Rédigez la suite de l'extrait sur le Pacte vert et l'action de l'Union européenne, en reprenant juste après sa dernière phrase.
--- Extrait du document ---
Selon France Info, depuis 2021, une cinquantaine de textes législatifs ont été adoptés dans ce cadre au niveau de l’UE, malgré le départ anticipé en août 2023 de son architecte Frans Timmermans, alors vice-président de la Commission chargé du Pacte vert et de la stratégie pour le climat et la biodiversité. Les mesures phares : la suppression des moteurs thermiques pour les voitures neuves à partir de 2035, l’introduction d’une taxe carbone aux frontières de l’Union européenne, la promotion de la rénovation énergétique des bâtiments, mais aussi une révision de la comptabilité des entreprises dans le cadre des directives CSRD et CS3D.

Les avancées ne se sont pas faites sans heurts néanmoins. Au printemps 2024, les manifestations d’agriculteurs dans toute l’Europe se sont combinées avec certains intérêts sectoriels et industriels dont il a résulté de nombreuses tentatives d’édulcoration. Des décisions récentes du conseil des ministres européens en atteste : report de la révision du règlement Reach sur les produits chimiques, renouvellement de l’autorisation du glyphosate, retrait du projet de règlement sur les pesticides (SUR). En mars 2024, la Commission propose, elle, de réduire les objectifs écologiques de la PAC.

La poursuite de la mise en œuvre du Pacte vert suppose d’importants efforts partagés avec le souci de la justice sociale. Un effort de pédagogie doit être poursuivi pour que ces mutations ne placent pas les ménages les plus modestes, touchés au premier chef, dans une posture de « Lost in transition ». Ils adhèrent, par exemple, peu au projet collectif de renouvellement du parc de véhicules thermiques car les véhicules électriques restent chers et l’autonomie limitée.

D’autres chantiers à côté des crises

En parallèle des crises, l’Europe a su également avancer sur différents chantiers lors de la dernière mandature. Tout aussi essentielle a en particulier été l’action de l’Union sur le numérique et les nouvelles technologies. Le Digital Services Act (DSA) est entré en vigueur le 25 août 2023 et vise à protéger les citoyens de l’Union contre le gigantisme des acteurs du numérique. Une législation de l’Intelligence artificielle a aussi été pensée. L’Union européenne apporte en parallèle un soutien important à de nombreuses innovations, dans le cadre de projets de recherche européens ambitieux. Est plus largement définie une nouvelle politique industrielle. Il apparait de plus en plus que les avancées en la matière se feront autour du trinôme défense–souveraineté industrielle–énergie.
--- Données enregistrées ---
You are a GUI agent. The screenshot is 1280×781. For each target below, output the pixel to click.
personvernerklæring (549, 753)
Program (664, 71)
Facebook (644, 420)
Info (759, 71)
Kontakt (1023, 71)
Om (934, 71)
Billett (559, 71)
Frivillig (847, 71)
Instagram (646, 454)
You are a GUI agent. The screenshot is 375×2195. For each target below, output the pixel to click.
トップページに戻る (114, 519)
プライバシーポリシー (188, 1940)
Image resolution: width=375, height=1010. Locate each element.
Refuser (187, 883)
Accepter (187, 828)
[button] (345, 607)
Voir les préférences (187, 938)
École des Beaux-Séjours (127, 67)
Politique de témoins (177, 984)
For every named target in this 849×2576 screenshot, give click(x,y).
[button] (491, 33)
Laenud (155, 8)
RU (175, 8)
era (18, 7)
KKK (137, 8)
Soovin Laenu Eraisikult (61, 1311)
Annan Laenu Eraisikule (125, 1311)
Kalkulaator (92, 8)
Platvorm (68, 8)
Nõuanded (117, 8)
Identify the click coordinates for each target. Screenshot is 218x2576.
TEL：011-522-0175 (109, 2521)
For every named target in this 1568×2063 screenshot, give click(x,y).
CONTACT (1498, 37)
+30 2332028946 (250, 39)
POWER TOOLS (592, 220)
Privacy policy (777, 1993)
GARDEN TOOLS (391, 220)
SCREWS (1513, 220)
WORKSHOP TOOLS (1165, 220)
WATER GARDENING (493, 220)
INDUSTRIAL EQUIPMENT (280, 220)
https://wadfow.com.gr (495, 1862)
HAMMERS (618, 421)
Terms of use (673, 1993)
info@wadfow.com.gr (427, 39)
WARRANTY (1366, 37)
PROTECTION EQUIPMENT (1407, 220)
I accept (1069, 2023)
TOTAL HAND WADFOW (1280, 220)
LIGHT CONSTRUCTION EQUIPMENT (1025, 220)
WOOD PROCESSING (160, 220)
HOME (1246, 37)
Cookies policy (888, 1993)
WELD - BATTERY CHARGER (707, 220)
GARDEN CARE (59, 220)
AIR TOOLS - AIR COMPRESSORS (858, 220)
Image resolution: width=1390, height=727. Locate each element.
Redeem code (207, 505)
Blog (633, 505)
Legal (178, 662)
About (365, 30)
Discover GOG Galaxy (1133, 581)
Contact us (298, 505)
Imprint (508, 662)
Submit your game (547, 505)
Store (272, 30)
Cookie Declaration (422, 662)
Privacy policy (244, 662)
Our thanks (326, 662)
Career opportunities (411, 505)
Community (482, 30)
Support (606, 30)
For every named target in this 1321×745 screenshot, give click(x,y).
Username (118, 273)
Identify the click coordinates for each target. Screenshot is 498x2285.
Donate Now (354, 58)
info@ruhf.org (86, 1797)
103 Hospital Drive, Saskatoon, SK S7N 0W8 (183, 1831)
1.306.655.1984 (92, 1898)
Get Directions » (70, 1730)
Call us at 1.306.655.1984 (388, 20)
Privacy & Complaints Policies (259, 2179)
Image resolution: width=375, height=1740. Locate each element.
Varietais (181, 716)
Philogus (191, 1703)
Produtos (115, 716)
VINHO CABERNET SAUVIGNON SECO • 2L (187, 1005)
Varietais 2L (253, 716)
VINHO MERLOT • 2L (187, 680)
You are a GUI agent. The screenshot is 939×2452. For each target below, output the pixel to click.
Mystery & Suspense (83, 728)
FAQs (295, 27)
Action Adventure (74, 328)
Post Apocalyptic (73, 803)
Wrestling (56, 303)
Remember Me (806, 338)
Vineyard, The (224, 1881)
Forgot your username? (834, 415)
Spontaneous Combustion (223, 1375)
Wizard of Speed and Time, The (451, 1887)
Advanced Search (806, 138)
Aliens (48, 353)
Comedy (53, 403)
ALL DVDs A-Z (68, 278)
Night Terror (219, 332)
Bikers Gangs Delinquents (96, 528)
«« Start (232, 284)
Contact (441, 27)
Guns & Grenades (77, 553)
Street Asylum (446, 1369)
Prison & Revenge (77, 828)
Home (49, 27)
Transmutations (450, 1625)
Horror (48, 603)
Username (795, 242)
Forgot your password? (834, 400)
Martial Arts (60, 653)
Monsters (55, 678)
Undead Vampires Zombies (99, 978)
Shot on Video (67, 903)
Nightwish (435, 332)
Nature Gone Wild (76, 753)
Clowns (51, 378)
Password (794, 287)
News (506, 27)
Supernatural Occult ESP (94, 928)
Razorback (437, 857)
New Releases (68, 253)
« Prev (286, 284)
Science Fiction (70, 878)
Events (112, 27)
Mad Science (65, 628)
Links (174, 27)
---
Réponse au problème:
Le dossier migratoire, aux impacts nationaux nombreux, avance, lui difficilement. Le Pacte sur la migration et l’asile proposé par la Commission en septembre 2020 semble en voie d’adoption. Il prévoit une répartition des flux entrants entre les États membres mais certains États membres sont opposés sur ce sujet qui alimente la polarisation et les votes extrémistes. En 2023, 3129 personnes ont trouvé la mort par noyade en essayant de traverser la Méditerranée vers l’Europe, selon les chiffres de l’Organisation internationale pour les migrations.

Enfin, l’Union européenne a renouvelé en novembre 2023 par l’accord de Samoa le partenariat engagé avec l’Organisation des États d’Afrique, des Caraïbes et du Pacifique (OEACP). L’UE reste le premier contributeur dans le monde en assurant 43 % de l’aide publique mondiale au développement. L’aide de l’UE (70 milliards d’euros) a représenté 0,5 % de son revenu brut en 2020. La France est dans la moyenne européenne (0,5 %) alors que d’autres font mieux (Suède, 1,1 % ; Allemagne, 0,7 %). L’UE a pris l’engagement d’atteindre, à l’horizon 2030, l’objectif fixé par les Nations unies de consacrer 0,7 % des revenus à l’aide publique au développement.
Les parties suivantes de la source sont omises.